I have found that generally, planting anything at the base of corn interferes with hilling and fertilizing. Its much easier if you can just pull up soil to hill, and hoe to weed and side dress.
For that reason, I prefer to plant my legume crop BEFORE (previous to) corn. So far my favorites are peas and fava beans. I plant them in double rows with wide enough spacing so that a double row of corn can be planted in between the legume rows when they are producing or just about ready to start harvesting. Ideally corn is ready to be hilled when the legumes are finished.

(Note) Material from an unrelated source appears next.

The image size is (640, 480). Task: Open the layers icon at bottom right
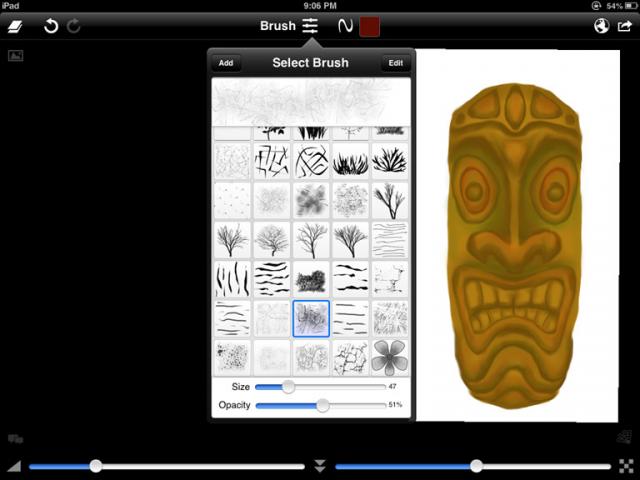pos(624,436)
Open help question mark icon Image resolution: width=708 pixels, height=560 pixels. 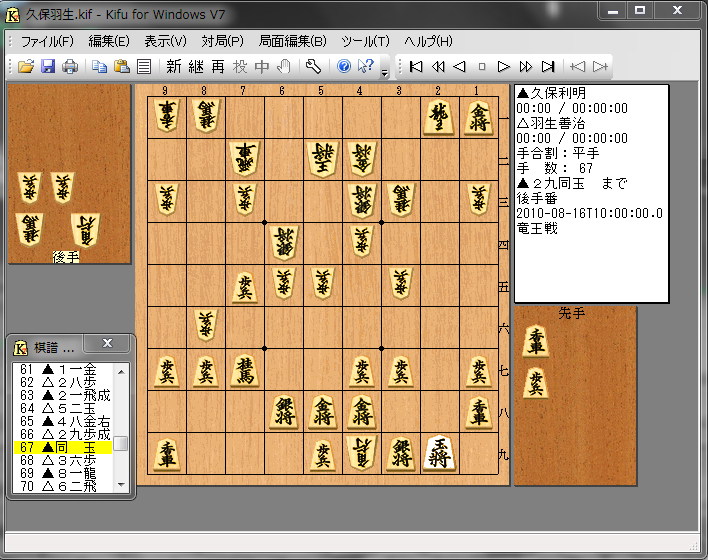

Something short season could be sown after corn has been hilled. I've tried bush beans and that works. I think peanuts would be too long season. Corn would be done way before, and the peanuts may prevent or interfere with clean up. Plus, in removing the stalks, even if you were to just cut them close to the base, you could accidentally damage the fragile peanut plants. I also think the bulky and octopus/stilt-like aerial roots of the corn could even block peanuts from burrowing properly ...they take up a wide area. I agree, too, that the corn might cast too much shadow.
Pole beans are better used with flour or popcorn that will take full season to mature. The corn also need to be sturdy tall variety. I've tried squash under the corn -- vigorous varieties will try to climb the corn. In either case, in my tiny patches of corn, anything climbing the corn can block proper pollination.
A companion crop I'd like to try with corn is one of the mushrooms that can grow in wood chip or straw mulch.
...heh... I think I started to ramble -- I hope I was clear enough.